◆ SUPPLIED DATA
--------------------

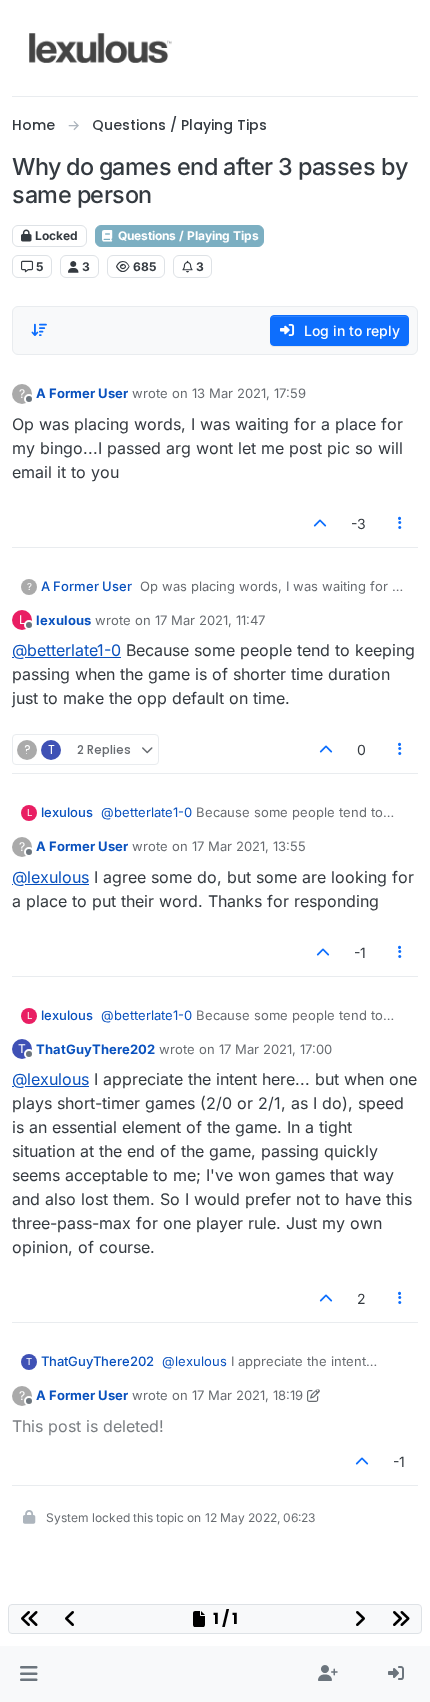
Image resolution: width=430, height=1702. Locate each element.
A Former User (82, 393)
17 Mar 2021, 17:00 (275, 1049)
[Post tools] (401, 523)
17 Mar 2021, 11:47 (210, 620)
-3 (358, 523)
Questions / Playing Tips (187, 235)
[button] (28, 1674)
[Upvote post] (320, 523)
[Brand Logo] (100, 48)
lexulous (63, 620)
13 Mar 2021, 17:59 (249, 393)
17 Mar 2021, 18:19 (247, 1395)
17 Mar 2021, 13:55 (249, 846)
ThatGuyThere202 (95, 1049)
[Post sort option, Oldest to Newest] (39, 330)
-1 (360, 952)
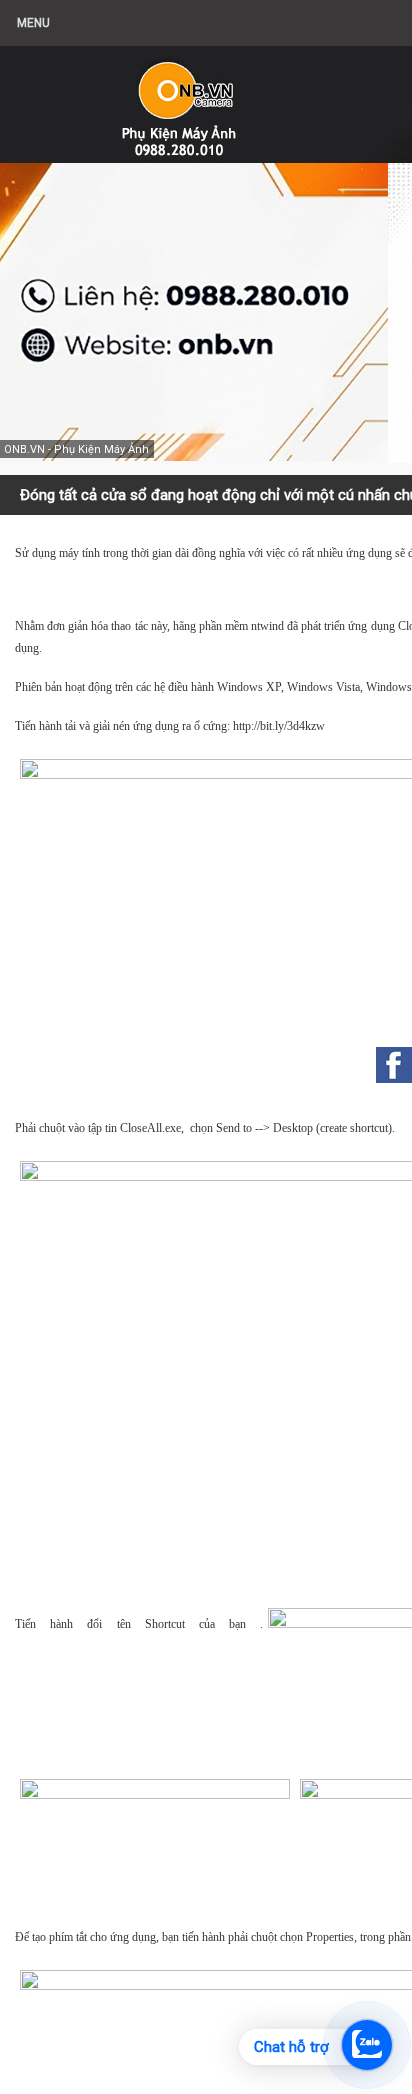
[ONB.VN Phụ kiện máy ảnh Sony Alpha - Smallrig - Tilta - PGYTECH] (200, 95)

--------------------

◆ PROBLEM STATEMENT
Give the entries above again word for word, without any pictures.

◆ RESPONSE TO THE EXERCISE
Image resolution: width=430, height=1702. Locate each element.
A Former User (82, 393)
17 Mar 2021, 17:00 (275, 1049)
[Post tools] (401, 523)
17 Mar 2021, 11:47 (210, 620)
-3 (358, 523)
Questions / Playing Tips (187, 235)
[button] (28, 1674)
[Upvote post] (320, 523)
[Brand Logo] (100, 48)
lexulous (63, 620)
13 Mar 2021, 17:59 (249, 393)
17 Mar 2021, 18:19 (247, 1395)
17 Mar 2021, 13:55 (249, 846)
ThatGuyThere202 (95, 1049)
[Post sort option, Oldest to Newest] (39, 330)
-1 (360, 952)
[ONB.VN Phụ kiện máy ảnh Sony Alpha - Smallrig - Tilta - PGYTECH] (200, 95)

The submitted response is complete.